→ **Task prompt**: Which lines in the data below contain the word "checkbox"? Pull each of them out.

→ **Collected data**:
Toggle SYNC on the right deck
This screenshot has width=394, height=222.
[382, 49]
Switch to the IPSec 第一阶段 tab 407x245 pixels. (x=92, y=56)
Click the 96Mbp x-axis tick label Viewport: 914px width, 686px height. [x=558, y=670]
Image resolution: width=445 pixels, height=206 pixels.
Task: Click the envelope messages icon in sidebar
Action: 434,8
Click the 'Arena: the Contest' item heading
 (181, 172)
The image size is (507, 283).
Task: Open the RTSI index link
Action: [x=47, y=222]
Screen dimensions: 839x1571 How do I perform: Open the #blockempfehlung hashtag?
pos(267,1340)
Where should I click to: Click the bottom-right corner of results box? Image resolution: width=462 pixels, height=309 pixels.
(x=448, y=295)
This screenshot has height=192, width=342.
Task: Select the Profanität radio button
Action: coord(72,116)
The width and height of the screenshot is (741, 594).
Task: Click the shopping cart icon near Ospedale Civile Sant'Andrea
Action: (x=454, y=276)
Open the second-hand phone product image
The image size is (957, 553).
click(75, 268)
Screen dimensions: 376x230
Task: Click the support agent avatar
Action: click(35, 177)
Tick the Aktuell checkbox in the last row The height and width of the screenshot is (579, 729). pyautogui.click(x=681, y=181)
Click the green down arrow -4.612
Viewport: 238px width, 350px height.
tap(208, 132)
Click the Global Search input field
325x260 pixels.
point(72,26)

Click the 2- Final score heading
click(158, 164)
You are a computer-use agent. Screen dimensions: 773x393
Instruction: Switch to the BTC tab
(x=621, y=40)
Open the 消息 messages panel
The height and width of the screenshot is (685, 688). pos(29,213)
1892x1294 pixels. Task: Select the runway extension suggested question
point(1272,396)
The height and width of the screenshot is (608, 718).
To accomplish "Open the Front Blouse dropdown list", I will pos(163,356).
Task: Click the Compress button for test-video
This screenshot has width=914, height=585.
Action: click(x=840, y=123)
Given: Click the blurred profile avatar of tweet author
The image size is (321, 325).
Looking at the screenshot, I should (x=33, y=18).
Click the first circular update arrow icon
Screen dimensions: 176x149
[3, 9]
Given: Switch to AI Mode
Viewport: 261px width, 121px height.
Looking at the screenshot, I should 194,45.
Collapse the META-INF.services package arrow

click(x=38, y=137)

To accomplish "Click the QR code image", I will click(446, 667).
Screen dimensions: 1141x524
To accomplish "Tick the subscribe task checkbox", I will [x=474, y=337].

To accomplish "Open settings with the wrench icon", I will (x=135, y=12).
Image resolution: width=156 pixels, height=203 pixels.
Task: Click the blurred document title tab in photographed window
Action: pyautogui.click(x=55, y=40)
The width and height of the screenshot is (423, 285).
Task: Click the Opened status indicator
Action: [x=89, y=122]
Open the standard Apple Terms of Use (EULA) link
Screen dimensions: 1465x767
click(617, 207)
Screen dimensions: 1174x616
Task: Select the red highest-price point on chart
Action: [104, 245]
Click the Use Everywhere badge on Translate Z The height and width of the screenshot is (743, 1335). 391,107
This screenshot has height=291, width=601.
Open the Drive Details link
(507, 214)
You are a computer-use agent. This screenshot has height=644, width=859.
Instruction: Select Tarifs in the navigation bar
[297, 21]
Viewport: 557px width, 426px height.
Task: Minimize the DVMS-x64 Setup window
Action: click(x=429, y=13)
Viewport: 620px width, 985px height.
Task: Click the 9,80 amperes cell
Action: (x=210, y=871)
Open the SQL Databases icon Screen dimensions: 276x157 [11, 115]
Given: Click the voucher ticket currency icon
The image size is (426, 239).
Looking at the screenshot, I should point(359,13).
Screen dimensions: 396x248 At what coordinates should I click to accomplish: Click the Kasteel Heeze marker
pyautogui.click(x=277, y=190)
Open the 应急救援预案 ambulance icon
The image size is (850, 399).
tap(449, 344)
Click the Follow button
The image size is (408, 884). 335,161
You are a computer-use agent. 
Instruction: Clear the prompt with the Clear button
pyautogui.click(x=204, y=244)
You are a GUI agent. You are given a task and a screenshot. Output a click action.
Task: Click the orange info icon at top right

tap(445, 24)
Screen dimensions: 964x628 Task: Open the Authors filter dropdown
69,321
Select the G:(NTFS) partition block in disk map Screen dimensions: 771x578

→ **Finished exercise**:
Tick the Aktuell checkbox in the last row The height and width of the screenshot is (579, 729). pyautogui.click(x=681, y=181)
To accomplish "Tick the subscribe task checkbox", I will [x=474, y=337].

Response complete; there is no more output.